Suchana’s library has around 1,500 books and the children take one home regularly. There are also now six second-hand computers, given by friends and family, on which older children learn computer skills.
The project is currently working with about 115 children from the Santhal and Kora tribes. In this area in West Bengal, tribal people make up about 18 percent of the population.
In the district of Birbhum, which accounts for about 4 percent of West Bengal’s 80 million population, the literacy rate among tribals is about 44 percent for men and a scant 18 percent for women.
Many of the children in these families are the first to go to school. Shanto Kora, another teacher at Suchana, was the first from his Kora village to go to college, where he studied Bengali and history.
Now, he’s keen to teach at university and in his spare time plays cricket. “I’m an all-rounder. I’m a spin bowler and I’m good at fielding,” Shanto says.
The lack of schooling for tribals is not just a problem in Bengal but in other areas of India where there are peoples with their own languages, often with only an oral tradition.
The Indian government’s Education Act of 2009, which came into force on April 1, calls for teaching in the child’s mother tongue where possible. But there are few qualified teachers in Santali or Kora — and little in the way of literature.
Suchana has just published the second-ever book in the Kora language, an alphabet primer, written by Shanto Kora, as part of its efforts to give local children crucial literacy skills.

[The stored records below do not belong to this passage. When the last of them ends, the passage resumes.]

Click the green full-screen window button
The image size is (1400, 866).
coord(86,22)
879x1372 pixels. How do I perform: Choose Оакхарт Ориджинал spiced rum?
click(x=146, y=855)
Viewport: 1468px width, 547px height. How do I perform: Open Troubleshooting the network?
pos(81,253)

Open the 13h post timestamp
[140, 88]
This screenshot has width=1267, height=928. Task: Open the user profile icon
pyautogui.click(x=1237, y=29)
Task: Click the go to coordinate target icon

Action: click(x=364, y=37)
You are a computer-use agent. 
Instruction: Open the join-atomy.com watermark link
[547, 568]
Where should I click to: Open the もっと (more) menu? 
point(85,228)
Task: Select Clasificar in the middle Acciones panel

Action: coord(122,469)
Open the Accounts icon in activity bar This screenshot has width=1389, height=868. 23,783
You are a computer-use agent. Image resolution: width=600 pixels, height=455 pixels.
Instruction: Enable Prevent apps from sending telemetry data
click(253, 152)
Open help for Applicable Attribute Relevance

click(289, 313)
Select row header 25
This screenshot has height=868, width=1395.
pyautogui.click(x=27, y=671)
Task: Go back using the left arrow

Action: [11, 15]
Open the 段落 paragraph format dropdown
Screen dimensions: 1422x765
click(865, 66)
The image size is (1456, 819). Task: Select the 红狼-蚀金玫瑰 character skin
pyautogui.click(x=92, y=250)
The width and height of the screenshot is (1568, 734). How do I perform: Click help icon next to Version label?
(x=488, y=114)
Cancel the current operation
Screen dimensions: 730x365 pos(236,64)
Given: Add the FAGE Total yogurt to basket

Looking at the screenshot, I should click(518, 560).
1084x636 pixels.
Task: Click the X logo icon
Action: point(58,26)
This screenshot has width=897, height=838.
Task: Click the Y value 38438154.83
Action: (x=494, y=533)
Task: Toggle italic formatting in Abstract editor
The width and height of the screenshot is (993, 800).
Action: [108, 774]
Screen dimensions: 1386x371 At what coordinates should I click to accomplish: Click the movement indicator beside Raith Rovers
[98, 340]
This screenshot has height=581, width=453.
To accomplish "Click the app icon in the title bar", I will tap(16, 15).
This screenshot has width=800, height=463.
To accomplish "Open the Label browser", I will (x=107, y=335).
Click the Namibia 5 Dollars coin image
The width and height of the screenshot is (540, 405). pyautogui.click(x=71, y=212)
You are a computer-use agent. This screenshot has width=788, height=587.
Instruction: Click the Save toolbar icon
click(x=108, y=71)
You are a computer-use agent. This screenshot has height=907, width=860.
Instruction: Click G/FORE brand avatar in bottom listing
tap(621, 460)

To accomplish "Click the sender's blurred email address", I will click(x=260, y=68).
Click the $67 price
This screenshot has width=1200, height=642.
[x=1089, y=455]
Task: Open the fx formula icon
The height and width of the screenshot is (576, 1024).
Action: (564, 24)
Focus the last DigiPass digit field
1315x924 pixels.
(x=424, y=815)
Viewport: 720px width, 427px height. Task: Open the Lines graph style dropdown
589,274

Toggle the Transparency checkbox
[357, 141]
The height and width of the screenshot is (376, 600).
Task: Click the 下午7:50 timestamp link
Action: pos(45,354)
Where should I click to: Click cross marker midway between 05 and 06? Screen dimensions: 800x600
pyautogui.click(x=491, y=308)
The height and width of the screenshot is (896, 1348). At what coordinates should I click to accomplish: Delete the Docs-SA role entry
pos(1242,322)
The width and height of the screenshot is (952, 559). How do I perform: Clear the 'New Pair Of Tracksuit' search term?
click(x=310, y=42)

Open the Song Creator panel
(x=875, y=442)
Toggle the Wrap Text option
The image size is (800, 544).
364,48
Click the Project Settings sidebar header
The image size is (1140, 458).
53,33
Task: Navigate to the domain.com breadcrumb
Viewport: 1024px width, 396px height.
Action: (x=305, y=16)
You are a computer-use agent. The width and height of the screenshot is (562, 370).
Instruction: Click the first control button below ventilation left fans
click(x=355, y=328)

“It’s an alphabet with pictures. We have distributed it to the Kora children,” the 28-year-old Shanto says.
“I wanted to teach. I like small children,” he adds, sitting cross-legged on the red tiled floor of the building, where children gather in groups with their teachers in the open air or under the wide eaves of the building to learn.
“The first thing all the teachers did when the building was ready was to grab their own special space.”